- [Exercise requirements]:
A. According to the Comuna 13 text, which two parties fought the civil war known as La Violencia?
B. Continue the text about Comuna 13's history from its last sentence.
Begin Text excerpt
For a lot of people, it’s a rush to visit this once-dangerous area and see the site of Escobar’s former stronghold. But nowadays, it’s gaining a much more positive reputation as a flourishing neighborhood that’s full of life, art, and culture. Comuna 13 is steeped in history and is a symbol of hope, strength, and social change. We also found that the locals here were very humble and determined to make their neighborhood a better place for all.
3. History of Comuna 13
Okay, so Pablo Escobar is a big part of why Comuna 13 is so famous, but the truth is that the violence here started long before the Medellin Cartel moved in. We definitely recommend taking a tour and learning about the history of Comuna 13 from a paisa, but it’s good to get some background knowledge before you go, so we’ve done our best to summarize it here.
Although we love Comuna 13 and think it’s a fantastic place to visit, its dark history is important to acknowledge and understand.
1948-1958: La Violencia in Colombia
The story of Comuna 13 really starts with La Violencia, a 10-year civil war between the Colombian Conservative and Liberal parties. The vast majority of the fighting happened in rural areas and many people were forced to leave their homes and head to the cities.
End Text excerpt
Begin Supplied information
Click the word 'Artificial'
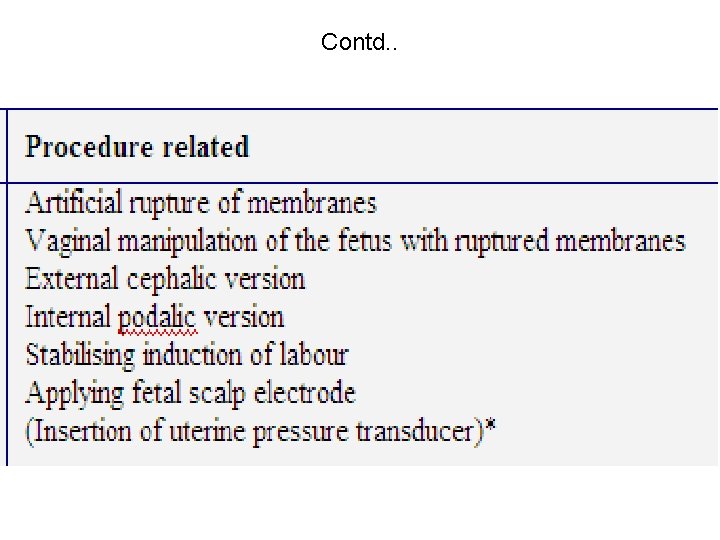720x540 pixels. pos(74,202)
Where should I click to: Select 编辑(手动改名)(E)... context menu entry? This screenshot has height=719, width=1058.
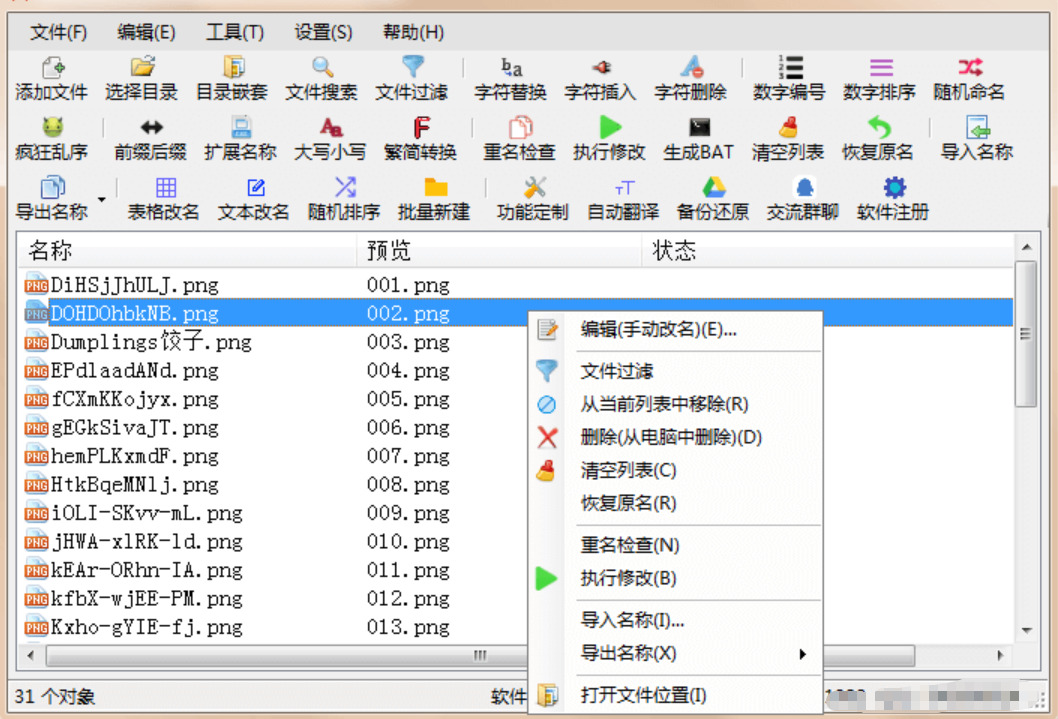click(659, 330)
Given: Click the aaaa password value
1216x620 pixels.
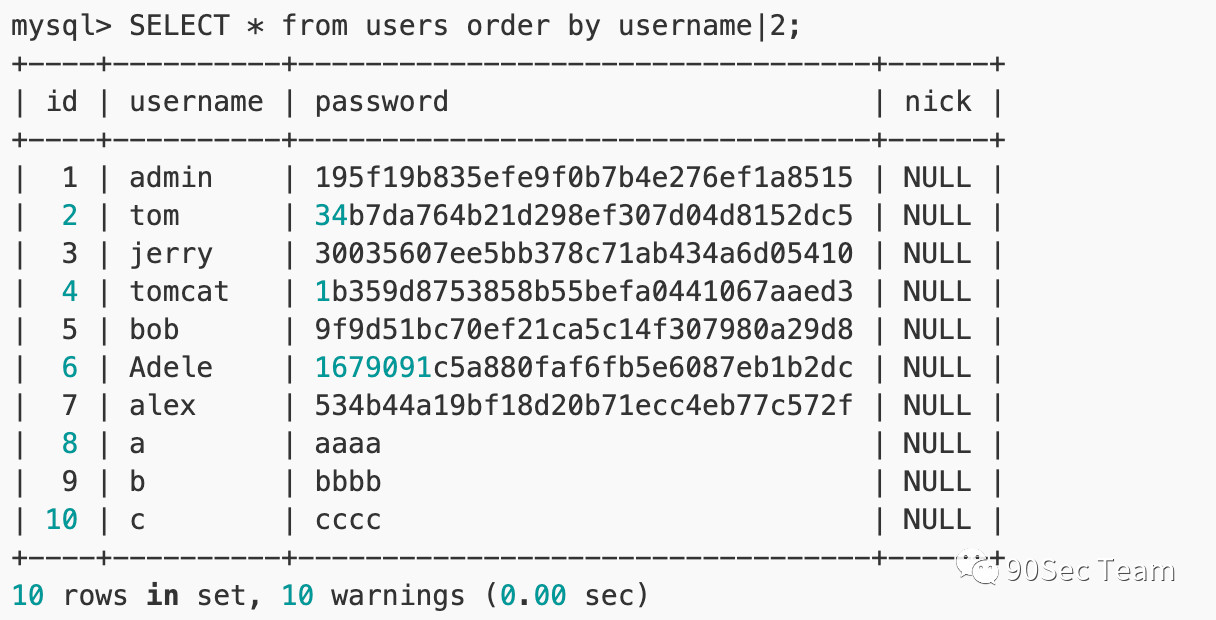Looking at the screenshot, I should pyautogui.click(x=348, y=443).
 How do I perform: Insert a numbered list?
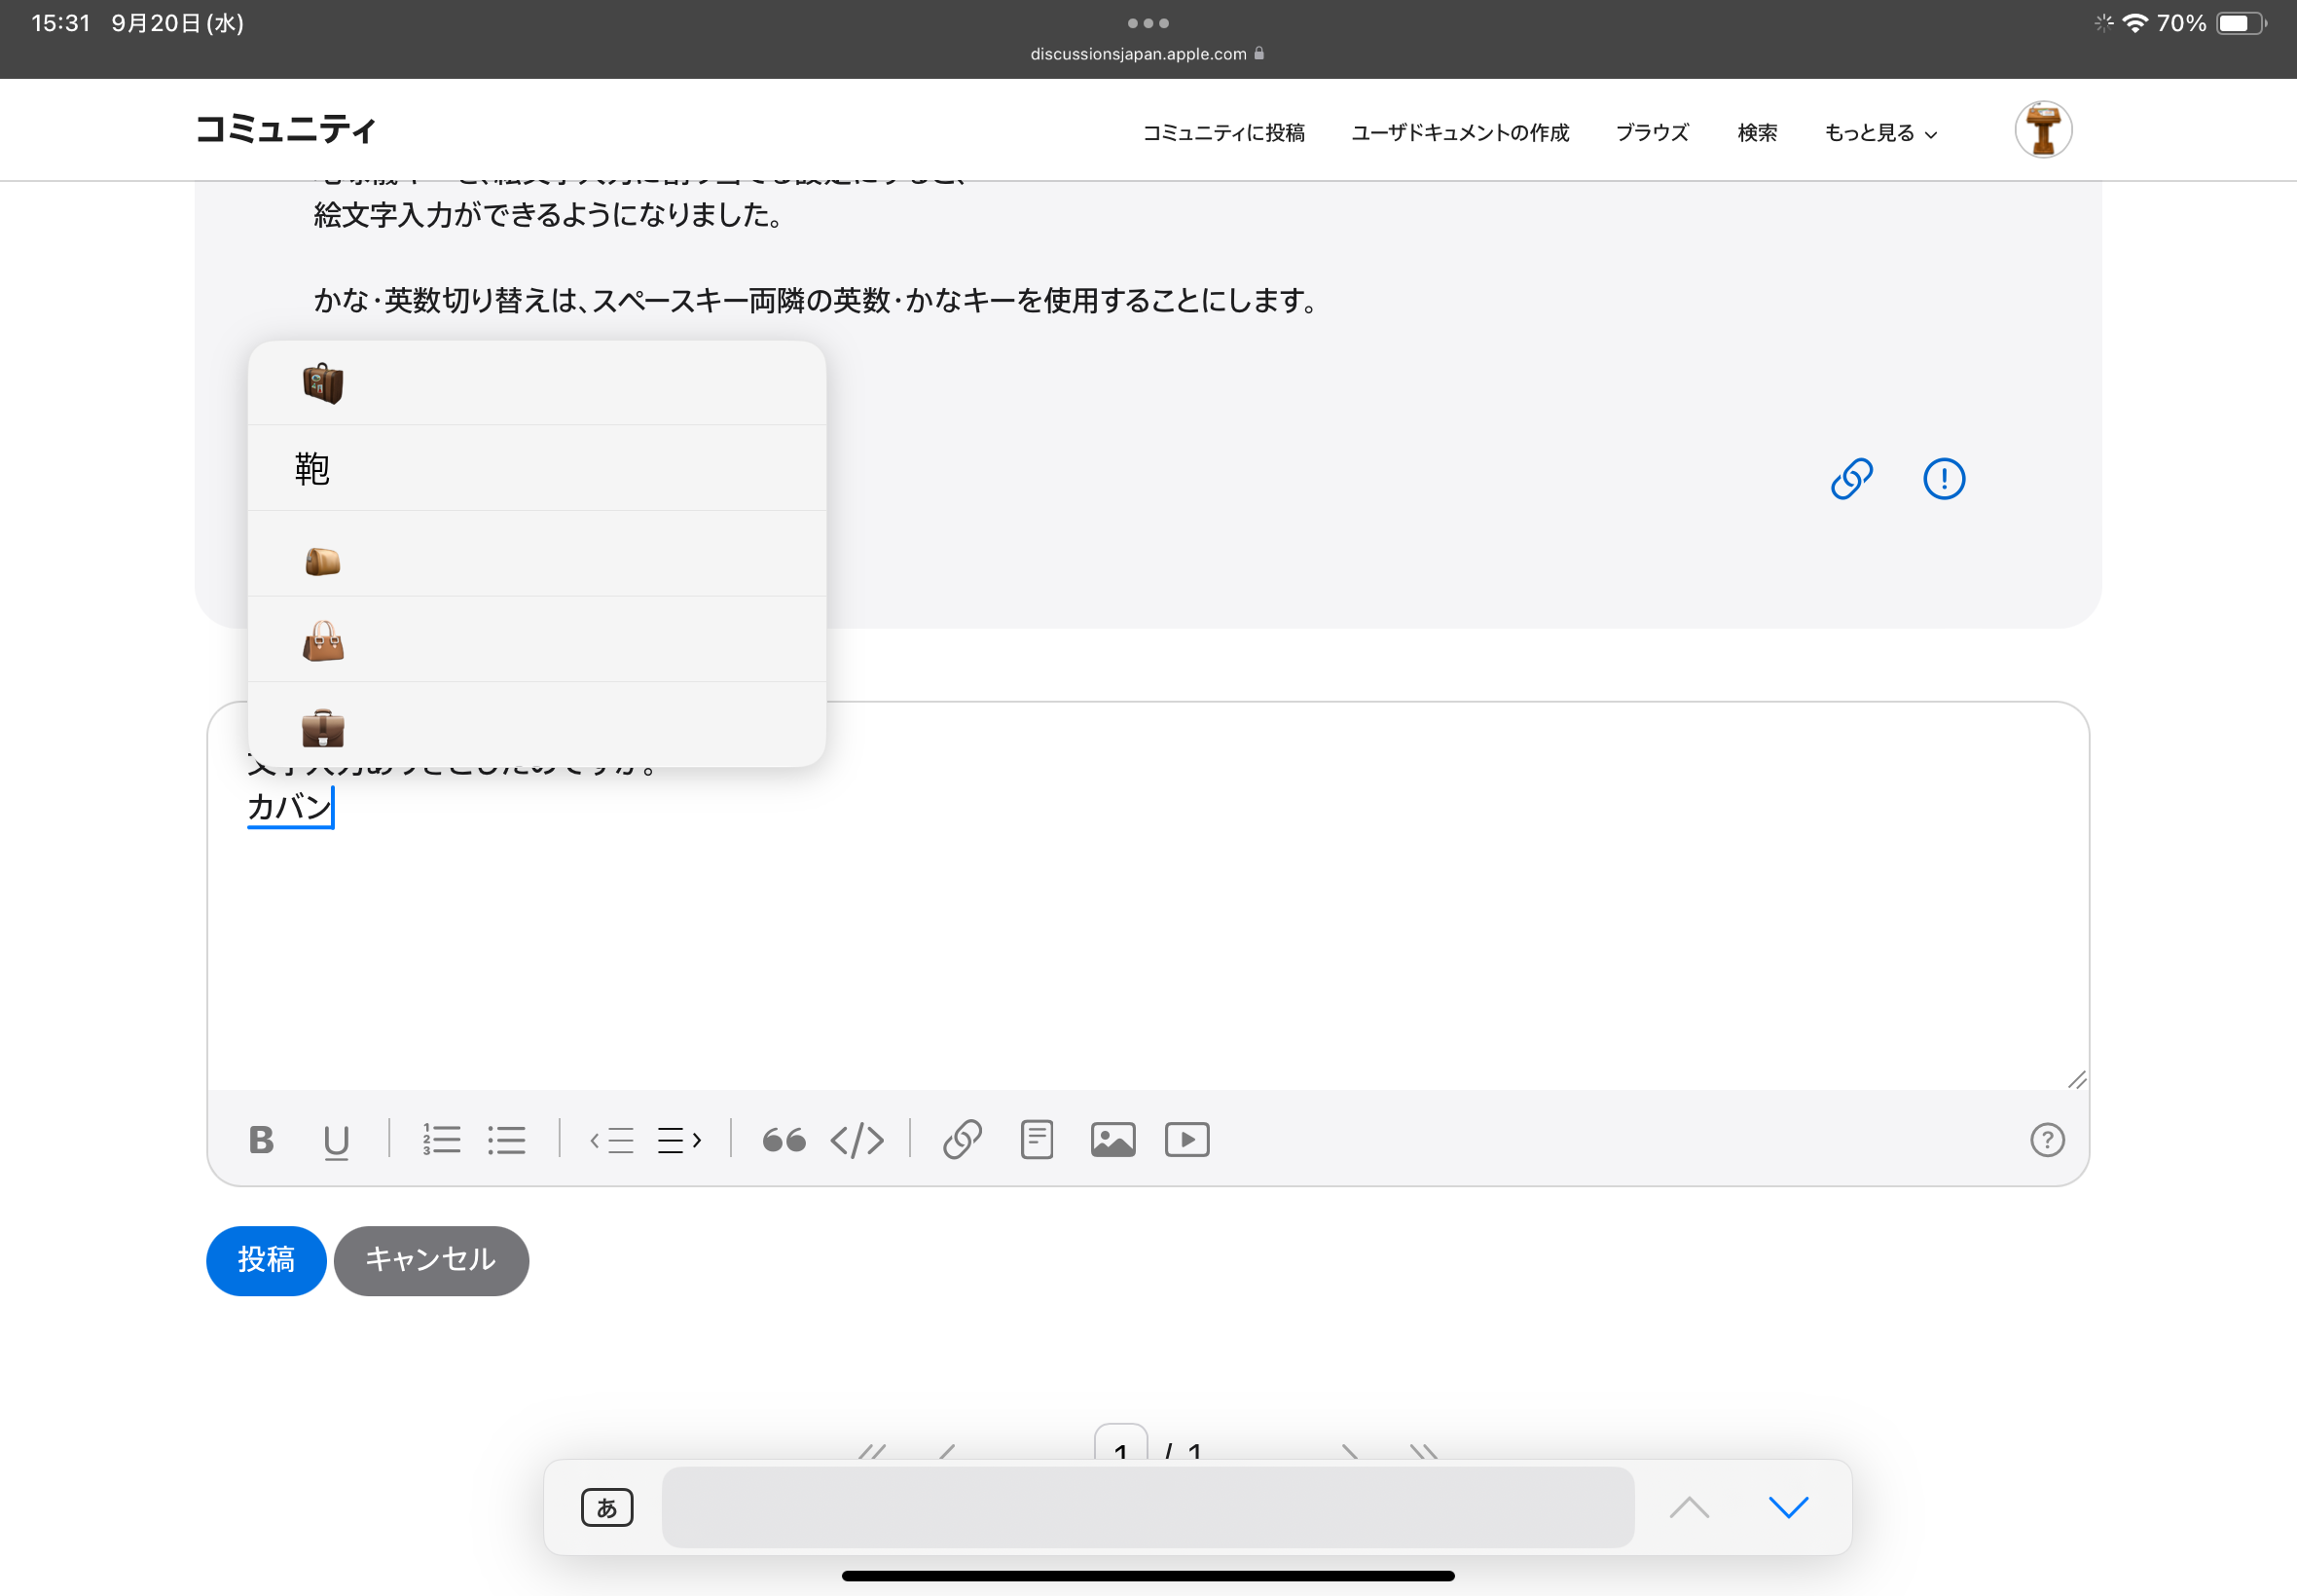(x=441, y=1140)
End Supplied information
- [Final answers]:
A. The Colombian Conservative and Liberal parties.

B.
Most of the people who fled the violence were very poor, and so they created informal settlements on the hills on the outskirts of Medellin. These settlements were illegal, and received no support from the city authorities.
The formation of a community
In fact, not only did the displaced citizens face a lack of support, the government would actually come in and tear their makeshift homes down, forcing the residents to rebuild over and over. People were forced to work together and use whatever they had to make homes for themselves, which created a strong sense of community. Their resilience eventually forced the government to give up, and so it was decided that Comuna 13 would be allowed to remain, but it would be unrecognized by police and receive no public services.
1970s – 1990s: Local Militia and the Medellin Cartel
Since Comuna 13 was essentially now being ignored by the Medellin authorities, guerilla groups from the countryside swept in and began to act as unofficial law enforcement. Paramilitary and guerilla groups capitalized on the desperate situation of the residents of Comuna 13 to recruit and arm people, leading to an increase in violence and crime.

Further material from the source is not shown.